It’s been a while since things were normal, however, in some parts of the world things are slowly opening up. Travel has begun to open up around the world. I thought it would be worth taking advantage of this to travel myself. Some things haven’t changed, like flight delays, queues etc.! Other things clearly have changed, notably, requirements related to doing COVID tests, filling in passenger location forms etc. However, for the most part, I’m still very glad that I did travel. I certainly appreciated the ability to travel a lot more now than I did in the past, when perhaps, we all took it for granted.
Just as we might try to understand the present (and the future) in how we travel, by looking at the past, we do the same in financial markets. Backtesting is an invaluable tool to understand how markets have behaved in the past and in particular for understanding how a specific trading strategy would have performed in the past. Obviously, the difficulty with financial markets is that they are non-stationary, in other words their characteristics can change, and hence, a backtest cannot be our only guide for whether we should run a trading strategy. We also need to be confident that our hypothesis is likely to persist in the future. In some cases, it is obvious that a certain hypothesis or rationale for a trading strategy won’t work in the future (eg. trying to trade markets now using tweets from Trump). However, in other cases, it might not be so clear.
One of the key components of backtesting, before we even come to deciding what our active trading signal is, is making sure that we have modelled the P&L of the underlying asset from a passive perspective. In other words, if we were long only (or short only) how much money would we have made. Once we know that, we can overlay our active signal, which can keep changing (whether long or short) on top of it. For some asset classes the construction of total returns can be relatively straightforward, for others it can be much more involved. You can save time by using precalculated total return indices produced by index providers and banks in many instances. However, in some cases, you might want the flexibility to construct your own ones, because you might to have control over how you roll contracts etc.
I did a thread on Twitter recently on backtesting FX options and I thought I would expand on it here.
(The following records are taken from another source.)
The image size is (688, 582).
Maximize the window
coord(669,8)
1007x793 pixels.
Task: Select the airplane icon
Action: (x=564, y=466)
For backtesting FX options, creating total return indices requires a few steps. We first need to assemble all the market data, ie. FX spot data, forwards/rates data and FX volatility surface data, which we can use for valuing FX options. Unlike in equities, FX options tend to be OTC (although there are some listed FX options on CME), so we need to price the options, rather than taking prices directly from the market. We need to decide which FX option we’ll trade and also the various rolling rules we’ll employ. Let’s say we’ve decide to go persistently short EURUSD 2M ATM straddles as our benchmark, and we’ll roll 5 working days before the end of each month. If we are using daily data, we’ll need to mark the option to the market every day. On the first day, it’ll be a standard ATM option with a 2 week tenor. However, as we roll (excuse the pun!) closer to expiry, the tenor will get shorter and won’t necessarily be trading ATM. Hence, we shall need to interpolate the implied vol from the vol surface. Our options P&L can then be calculated from changes in the option value.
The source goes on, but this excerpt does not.